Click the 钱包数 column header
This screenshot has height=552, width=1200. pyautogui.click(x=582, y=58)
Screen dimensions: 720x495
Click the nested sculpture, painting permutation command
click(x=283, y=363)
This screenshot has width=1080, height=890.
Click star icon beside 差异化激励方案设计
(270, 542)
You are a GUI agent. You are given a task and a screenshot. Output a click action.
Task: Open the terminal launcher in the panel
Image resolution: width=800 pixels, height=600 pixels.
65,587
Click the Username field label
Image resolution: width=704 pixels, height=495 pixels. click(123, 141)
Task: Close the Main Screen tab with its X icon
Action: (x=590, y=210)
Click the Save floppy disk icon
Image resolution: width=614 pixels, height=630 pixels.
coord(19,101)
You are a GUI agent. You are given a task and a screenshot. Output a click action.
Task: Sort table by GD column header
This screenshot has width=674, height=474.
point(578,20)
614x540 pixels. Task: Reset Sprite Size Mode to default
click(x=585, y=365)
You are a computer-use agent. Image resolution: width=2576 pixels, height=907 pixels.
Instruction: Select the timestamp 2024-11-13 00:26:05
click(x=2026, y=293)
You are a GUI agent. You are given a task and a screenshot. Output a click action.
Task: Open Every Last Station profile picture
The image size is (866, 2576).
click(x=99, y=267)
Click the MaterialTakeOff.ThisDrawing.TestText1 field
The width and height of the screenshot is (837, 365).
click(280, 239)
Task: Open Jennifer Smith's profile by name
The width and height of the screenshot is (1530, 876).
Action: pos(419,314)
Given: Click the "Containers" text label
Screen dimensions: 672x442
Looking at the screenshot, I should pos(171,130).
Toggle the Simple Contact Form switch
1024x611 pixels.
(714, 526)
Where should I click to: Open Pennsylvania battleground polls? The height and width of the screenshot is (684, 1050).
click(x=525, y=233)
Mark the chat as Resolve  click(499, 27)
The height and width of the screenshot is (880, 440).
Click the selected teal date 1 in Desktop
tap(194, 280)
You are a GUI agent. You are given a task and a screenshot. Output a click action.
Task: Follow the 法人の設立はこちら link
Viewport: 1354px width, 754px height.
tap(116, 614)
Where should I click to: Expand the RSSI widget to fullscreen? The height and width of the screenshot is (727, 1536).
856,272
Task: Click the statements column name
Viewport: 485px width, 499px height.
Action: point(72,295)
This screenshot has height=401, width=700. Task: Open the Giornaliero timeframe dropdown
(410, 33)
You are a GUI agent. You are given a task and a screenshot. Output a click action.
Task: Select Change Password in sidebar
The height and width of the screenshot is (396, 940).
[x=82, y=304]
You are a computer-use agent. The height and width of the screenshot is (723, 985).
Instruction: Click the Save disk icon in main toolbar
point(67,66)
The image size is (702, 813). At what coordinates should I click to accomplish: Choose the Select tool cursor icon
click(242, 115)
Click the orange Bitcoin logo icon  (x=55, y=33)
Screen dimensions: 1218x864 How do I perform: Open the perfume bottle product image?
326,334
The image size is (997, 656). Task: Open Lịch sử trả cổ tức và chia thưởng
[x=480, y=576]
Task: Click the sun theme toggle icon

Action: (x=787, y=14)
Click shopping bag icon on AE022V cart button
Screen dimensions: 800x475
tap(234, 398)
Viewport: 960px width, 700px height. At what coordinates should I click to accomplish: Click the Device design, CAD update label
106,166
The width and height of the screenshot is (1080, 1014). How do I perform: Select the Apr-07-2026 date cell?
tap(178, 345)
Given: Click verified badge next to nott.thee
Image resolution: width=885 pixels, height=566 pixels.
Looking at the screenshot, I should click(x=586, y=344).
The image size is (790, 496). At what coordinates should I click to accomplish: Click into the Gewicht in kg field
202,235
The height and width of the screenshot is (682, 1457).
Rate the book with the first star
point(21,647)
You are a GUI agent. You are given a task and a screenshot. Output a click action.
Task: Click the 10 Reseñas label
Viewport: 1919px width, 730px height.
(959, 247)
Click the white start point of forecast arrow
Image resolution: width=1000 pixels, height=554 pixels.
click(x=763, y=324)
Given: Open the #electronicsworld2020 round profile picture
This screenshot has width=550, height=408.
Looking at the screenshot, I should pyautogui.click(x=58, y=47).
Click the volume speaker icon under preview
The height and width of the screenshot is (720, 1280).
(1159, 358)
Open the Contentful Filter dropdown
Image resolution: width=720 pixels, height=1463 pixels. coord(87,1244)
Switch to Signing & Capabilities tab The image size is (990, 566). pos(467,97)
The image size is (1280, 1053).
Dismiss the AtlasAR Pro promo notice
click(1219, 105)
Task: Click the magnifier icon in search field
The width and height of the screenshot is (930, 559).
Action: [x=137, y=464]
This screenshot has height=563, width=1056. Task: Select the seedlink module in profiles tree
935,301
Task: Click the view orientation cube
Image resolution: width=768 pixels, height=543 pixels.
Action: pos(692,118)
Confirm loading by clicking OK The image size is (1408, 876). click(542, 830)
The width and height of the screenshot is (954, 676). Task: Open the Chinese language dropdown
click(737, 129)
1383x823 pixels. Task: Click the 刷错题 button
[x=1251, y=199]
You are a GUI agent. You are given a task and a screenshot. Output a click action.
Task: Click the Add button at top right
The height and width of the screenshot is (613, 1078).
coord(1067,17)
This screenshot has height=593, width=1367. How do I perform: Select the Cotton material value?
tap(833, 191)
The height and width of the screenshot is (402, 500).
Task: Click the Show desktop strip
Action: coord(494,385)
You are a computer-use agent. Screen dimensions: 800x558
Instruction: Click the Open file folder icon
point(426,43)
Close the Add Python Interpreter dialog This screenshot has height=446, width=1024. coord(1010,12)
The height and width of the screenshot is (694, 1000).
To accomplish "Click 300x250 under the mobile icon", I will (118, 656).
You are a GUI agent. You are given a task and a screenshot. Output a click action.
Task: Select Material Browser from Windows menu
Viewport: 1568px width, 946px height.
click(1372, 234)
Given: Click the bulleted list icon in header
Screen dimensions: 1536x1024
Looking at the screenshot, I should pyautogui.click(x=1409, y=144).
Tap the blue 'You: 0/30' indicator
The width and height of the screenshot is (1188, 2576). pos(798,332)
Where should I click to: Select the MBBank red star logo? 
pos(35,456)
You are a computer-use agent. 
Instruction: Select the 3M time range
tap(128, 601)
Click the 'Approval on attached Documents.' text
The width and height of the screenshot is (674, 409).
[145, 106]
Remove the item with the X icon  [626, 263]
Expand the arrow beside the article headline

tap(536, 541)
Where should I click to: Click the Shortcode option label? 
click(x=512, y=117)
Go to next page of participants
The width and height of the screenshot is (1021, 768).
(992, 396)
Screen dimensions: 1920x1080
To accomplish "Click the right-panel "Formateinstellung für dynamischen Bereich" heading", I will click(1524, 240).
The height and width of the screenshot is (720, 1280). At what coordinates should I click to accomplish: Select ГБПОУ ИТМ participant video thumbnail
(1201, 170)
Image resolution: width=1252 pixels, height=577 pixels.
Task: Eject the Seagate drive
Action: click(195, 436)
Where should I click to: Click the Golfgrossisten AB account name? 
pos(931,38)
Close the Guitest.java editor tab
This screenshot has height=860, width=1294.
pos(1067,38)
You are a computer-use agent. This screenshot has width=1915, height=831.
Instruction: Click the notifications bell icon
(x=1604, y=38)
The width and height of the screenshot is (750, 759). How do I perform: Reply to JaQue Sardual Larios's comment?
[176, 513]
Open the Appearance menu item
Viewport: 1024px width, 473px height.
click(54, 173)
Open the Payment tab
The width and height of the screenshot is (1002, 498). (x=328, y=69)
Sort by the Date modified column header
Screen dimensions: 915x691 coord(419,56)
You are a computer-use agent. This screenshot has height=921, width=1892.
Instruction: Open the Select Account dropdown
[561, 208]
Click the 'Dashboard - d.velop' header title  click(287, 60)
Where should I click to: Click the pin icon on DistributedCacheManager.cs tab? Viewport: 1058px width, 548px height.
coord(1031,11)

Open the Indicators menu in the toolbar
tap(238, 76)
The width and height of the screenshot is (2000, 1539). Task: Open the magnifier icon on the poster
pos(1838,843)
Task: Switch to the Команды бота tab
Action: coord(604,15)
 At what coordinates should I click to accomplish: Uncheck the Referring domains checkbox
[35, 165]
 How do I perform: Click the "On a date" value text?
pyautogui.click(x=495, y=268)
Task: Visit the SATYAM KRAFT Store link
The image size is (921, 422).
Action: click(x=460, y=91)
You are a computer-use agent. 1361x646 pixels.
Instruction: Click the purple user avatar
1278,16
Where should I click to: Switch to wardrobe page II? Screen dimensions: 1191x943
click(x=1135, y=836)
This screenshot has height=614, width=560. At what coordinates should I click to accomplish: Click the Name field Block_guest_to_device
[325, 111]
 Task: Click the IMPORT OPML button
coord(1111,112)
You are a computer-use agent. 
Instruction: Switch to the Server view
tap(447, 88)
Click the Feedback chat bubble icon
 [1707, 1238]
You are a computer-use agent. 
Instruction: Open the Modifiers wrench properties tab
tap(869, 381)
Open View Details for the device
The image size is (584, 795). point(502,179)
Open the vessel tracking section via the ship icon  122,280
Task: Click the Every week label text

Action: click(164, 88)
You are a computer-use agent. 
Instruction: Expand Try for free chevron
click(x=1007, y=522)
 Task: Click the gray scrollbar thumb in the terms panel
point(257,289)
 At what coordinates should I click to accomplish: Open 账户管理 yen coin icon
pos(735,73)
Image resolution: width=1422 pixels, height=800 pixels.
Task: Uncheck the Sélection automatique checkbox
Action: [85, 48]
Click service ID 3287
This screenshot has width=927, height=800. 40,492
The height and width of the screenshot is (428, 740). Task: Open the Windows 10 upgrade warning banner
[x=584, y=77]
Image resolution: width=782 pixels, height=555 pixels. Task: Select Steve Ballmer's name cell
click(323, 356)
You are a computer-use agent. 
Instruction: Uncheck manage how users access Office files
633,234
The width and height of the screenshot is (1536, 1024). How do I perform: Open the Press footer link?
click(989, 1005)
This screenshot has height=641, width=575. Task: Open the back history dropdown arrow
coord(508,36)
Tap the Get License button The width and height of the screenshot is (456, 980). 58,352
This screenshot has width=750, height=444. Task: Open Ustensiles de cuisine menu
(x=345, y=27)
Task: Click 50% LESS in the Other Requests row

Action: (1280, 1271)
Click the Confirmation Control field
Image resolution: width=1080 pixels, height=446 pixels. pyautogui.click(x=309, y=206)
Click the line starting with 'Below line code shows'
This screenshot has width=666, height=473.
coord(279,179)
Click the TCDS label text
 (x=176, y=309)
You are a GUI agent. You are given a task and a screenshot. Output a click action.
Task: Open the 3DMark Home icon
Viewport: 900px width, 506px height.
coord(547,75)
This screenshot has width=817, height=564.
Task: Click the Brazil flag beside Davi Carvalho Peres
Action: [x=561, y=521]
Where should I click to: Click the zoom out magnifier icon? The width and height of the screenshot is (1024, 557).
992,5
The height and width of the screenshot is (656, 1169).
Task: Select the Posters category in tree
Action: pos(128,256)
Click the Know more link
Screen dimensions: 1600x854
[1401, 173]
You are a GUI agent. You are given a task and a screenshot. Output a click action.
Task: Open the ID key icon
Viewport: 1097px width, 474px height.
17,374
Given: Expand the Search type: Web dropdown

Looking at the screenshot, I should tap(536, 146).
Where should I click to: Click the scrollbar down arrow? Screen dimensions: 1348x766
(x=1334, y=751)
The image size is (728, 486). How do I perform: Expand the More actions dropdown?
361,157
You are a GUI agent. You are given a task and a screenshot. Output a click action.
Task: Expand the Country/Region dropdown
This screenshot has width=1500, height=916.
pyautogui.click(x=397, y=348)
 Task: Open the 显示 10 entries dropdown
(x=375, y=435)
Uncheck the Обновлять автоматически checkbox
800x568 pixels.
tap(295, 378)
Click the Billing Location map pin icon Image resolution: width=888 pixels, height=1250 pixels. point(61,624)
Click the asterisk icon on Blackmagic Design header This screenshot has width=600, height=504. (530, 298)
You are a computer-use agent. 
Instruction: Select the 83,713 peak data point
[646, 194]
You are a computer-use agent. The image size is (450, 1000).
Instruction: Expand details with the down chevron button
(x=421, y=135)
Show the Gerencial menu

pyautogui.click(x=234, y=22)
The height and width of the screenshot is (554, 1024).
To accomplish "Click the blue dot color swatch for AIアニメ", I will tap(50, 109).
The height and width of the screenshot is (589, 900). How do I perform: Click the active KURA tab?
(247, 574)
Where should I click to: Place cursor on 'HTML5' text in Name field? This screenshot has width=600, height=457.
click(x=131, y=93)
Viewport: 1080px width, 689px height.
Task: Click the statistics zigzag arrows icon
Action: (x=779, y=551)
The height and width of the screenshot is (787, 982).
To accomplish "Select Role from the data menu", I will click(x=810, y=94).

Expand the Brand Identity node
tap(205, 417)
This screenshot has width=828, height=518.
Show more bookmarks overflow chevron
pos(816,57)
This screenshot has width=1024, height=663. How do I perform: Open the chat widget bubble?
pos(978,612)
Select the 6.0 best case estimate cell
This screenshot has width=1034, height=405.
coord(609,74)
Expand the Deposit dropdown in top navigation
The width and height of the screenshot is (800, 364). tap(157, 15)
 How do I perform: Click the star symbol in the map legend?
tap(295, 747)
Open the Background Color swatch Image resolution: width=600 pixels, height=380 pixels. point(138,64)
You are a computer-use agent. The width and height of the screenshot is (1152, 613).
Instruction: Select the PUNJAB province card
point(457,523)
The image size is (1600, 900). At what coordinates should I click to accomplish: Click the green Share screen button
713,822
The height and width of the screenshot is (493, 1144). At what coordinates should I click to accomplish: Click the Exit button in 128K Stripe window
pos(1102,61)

- Exercise prompt -
All that is wanted is the stretch of lines above from the one containing "Close the Add" through the one containing "Task: Select Material", duplicated exactly.

- Output for this task -
Close the Add Python Interpreter dialog This screenshot has height=446, width=1024. coord(1010,12)
The height and width of the screenshot is (694, 1000).
To accomplish "Click 300x250 under the mobile icon", I will (118, 656).
You are a GUI agent. You are given a task and a screenshot. Output a click action.
Task: Select Material Browser from Windows menu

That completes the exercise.